** Activity **
For this exercise, output the entries below exactly from the line that holds "The width and height of the screenshot is (533, 389)." to the line that holds "Viewport: 1200px width, 604px height.", both ends included. No pictures belong in the copy.

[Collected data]
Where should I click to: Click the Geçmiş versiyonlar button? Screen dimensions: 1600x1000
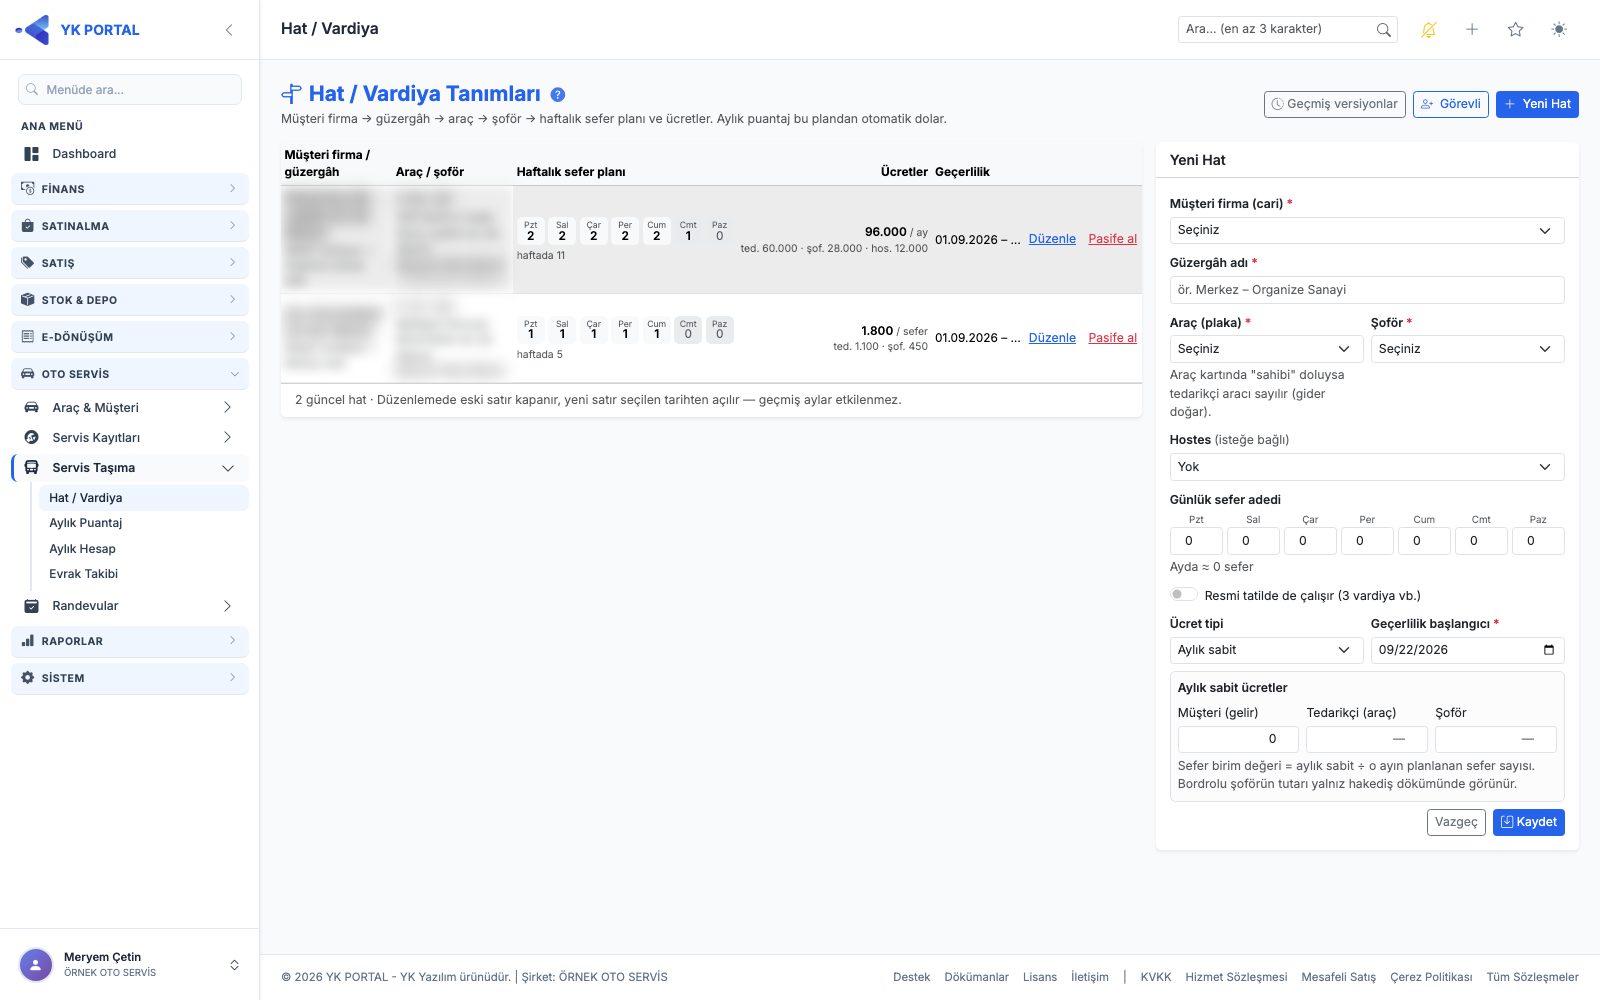(x=1335, y=104)
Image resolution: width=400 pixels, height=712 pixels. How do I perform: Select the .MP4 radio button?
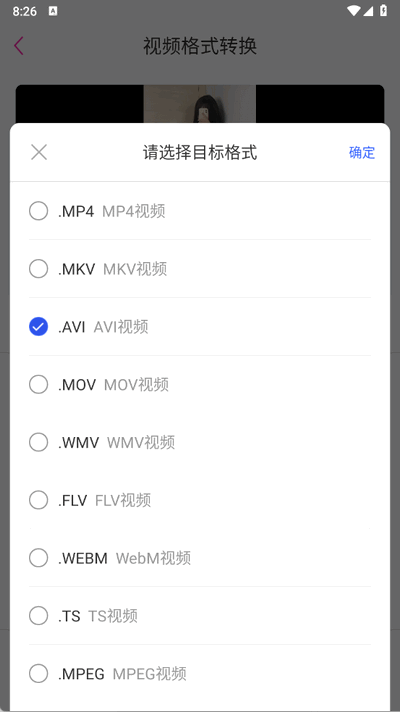click(x=39, y=211)
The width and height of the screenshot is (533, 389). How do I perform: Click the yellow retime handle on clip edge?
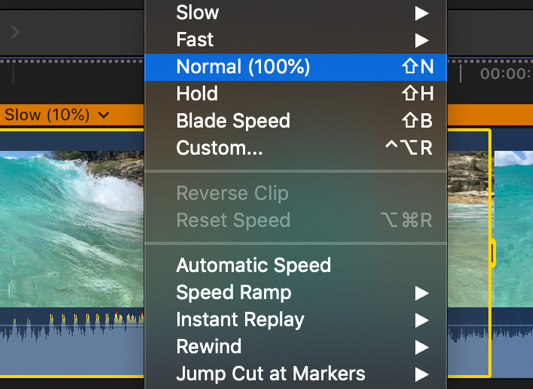pyautogui.click(x=492, y=253)
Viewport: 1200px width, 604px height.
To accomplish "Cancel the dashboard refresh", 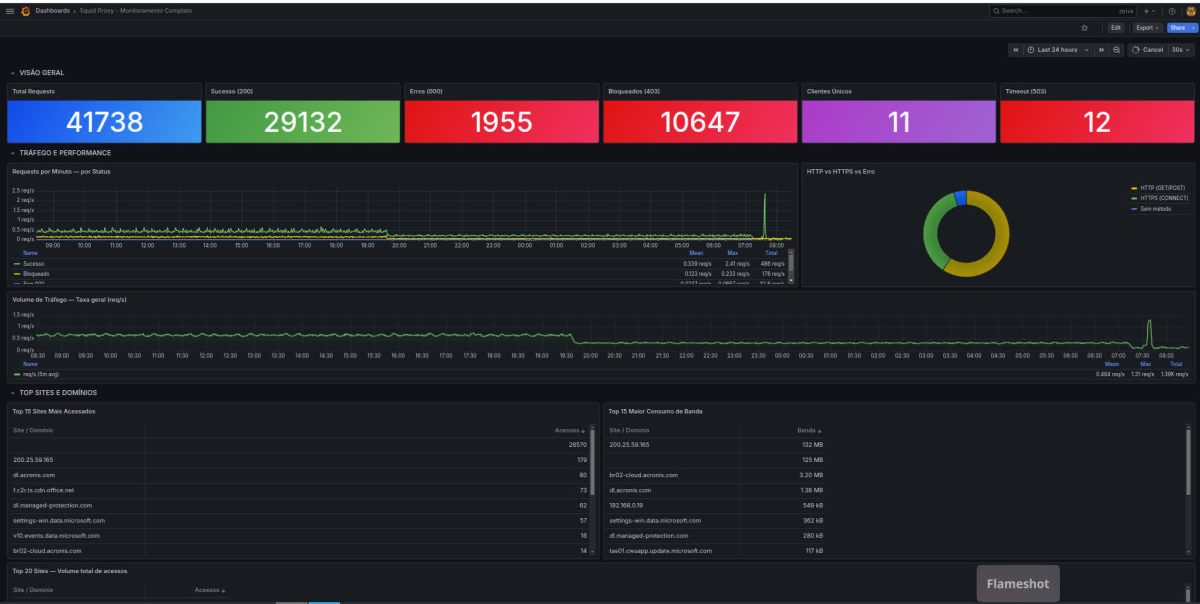I will (1147, 50).
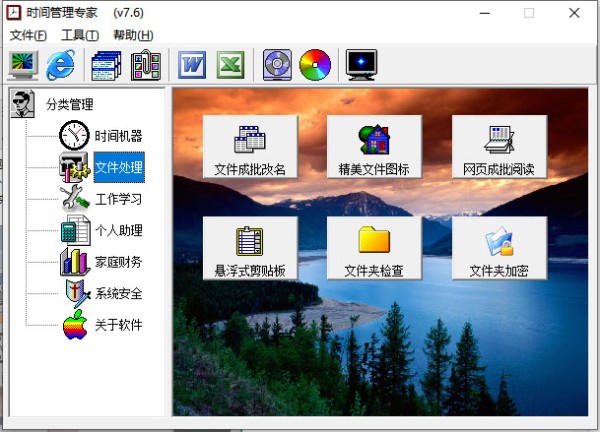The width and height of the screenshot is (600, 432).
Task: Open the 悬浮式剪贴板 button
Action: click(250, 248)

** Result for this task **
The width and height of the screenshot is (533, 389). How do I perform: Click the yellow retime handle on clip edge?
pyautogui.click(x=492, y=253)
Viewport: 1200px width, 604px height.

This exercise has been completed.